The chart below is taken from Ascent of the A-word and compares growth in the use of the words “asshole” and “empathetic”. The frequencies are scaled relative to the frequency of “asshole” in 1972* . At first, try as I might, I could not reproduce Nunberg’s results. Convinced that I must have misunderstood the book’s explanation of the scaling, I wrote to Nunberg. His more detailed explanation confirmed my original interpretation, but meant that I still could not reproduce the chart.

Nunberg's chart: asshole versus empathy

Relative growth of “empathetic” and “asshole”

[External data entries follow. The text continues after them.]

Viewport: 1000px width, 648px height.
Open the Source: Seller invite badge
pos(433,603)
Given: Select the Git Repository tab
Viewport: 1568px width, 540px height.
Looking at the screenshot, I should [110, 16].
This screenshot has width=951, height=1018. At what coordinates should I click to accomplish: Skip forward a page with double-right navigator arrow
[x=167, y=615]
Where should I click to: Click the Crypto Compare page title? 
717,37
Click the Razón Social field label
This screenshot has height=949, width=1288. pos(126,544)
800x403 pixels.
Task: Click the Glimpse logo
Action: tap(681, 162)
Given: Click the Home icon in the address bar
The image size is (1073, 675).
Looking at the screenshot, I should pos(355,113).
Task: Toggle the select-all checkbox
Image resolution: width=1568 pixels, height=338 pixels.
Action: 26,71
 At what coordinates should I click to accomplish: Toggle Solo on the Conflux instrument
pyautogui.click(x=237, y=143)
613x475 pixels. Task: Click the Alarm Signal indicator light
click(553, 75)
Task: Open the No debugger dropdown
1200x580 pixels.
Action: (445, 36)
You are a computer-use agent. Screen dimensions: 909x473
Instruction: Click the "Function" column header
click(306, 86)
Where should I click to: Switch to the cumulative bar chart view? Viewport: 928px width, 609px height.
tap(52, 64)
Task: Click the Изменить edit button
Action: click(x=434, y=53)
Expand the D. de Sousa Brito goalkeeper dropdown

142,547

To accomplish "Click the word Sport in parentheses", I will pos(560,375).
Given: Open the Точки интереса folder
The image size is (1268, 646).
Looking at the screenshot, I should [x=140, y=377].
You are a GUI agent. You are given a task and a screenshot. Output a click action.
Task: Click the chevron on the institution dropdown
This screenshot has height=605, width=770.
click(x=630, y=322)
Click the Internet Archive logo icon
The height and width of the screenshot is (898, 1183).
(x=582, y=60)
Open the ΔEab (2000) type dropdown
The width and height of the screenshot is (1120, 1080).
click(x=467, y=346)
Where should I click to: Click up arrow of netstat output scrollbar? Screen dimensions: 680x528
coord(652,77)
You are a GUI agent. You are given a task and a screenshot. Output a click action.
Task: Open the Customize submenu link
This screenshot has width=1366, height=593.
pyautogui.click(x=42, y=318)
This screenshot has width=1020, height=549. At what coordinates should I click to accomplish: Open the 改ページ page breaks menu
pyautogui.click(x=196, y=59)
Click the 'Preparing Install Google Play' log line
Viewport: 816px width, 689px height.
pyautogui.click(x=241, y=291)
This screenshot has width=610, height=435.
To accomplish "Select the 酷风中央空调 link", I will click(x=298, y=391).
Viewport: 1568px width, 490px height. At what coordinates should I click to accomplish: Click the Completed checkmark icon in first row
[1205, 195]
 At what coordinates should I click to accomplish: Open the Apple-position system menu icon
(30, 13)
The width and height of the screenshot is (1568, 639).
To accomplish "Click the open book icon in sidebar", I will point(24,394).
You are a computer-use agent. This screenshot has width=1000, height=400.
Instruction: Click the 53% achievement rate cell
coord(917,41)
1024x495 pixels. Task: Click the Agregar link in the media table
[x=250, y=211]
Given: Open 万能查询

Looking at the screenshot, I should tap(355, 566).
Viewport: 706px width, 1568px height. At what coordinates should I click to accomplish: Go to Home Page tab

Then I had an epiphany. It turns out that Google has published two sets of n-gram data. The first release of the data was based on an analysis of the Google Books collection in July 2009, described in the paper Michel, Jean-Baptiste, et al. “Quantitative analysis of culture using millions of digitized books” Science 331, No. 6014 (2011): 176-182. As time passed, Google continued to build the Google Books collection and in July 2012 a second n-gram data set was assembled. As the charts below show, the growth of “asshole” and “empathetic” is somewhat different depending on which edition of the n-gram data set used. I had been using the more recent 2012 data set and, evidently, Nunberg used the 2009 data set. While either chart would support the same broad conclusions, the differences show that smaller movements in these charts are likely to be meaningless and not too much should be read into anything other then large-scale trends.

Empathy frequency: 2009 versus 2012Comparison of the 2009 and 2012 Google Books corpuses

So far I have not done very much to challenge anyone’s email filters. I can now fix that by moving on to a more recent Lexicon Valley episode, A Brief History of Swearing. This episode featured an interview with Melissa Mohr, the author of Holy Shit: A Brief History of Swearing. In this book Mohr goes all the way back to Roman times in her study of bad language. Well-preserved graffiti in Pompeii is one of the best sources of evidence we have of how to swear in Latin. Some Latin swear words were very much like our own, others were very different.

Of the “big six” swear words in English, namely ass, cock, cunt, fuck, prick and piss (clearly not all as bad as each other!), five had equivalents in Latin. The only one missing was “piss”. It was common practice to urinate in jars left in the street by fullers who used diluted urine to wash clothing. As a result, urination was not particularly taboo and so not worthy of being the basis for vulgarity. Mohr goes on to enumerate another five Latin swear words to arrive at a list of the Roman “big ten” obscenities. One of these was the Latin word for “clitoris”, which was a far more offensive word than “clit” is today. I also learned that our relatively polite, clinical terms “penis”, “vulva” and “vagina” all derive from obscene Latin words. It was the use of these words by the upper class during the Renaissance, speaking in Latin to avoid corrupting the young, that caused these words to become gentrified.

Unlike Nunberg, Mohr does not make use of n-grams in her book, which provides a perfect opportunity for me to track the frequency of the big six English swear words.

Big 6 SwearwordsFrequency of the “Big Six” swear words

The problem with this chart is that the high frequency of “ass” and “cock”, particularly in centuries gone by, is likely augmented by their use to refer to animals. Taking a closer look at the remaining four shows just how popular the use of “fuck” became in the second half of the twentieth century, although “cunt” and “piss” have seen modest (or should I say immodest) growth. Does this mean we are all getting a little more accepting of bad language? Maybe I need to finish reading Holy Shit to find out.

Big 4 Swear WordsFrequency of four of the “Big Six” swear words

* The label on the chart indicates that the reference year is 1972, but by my calculations the reference year is in fact 1971.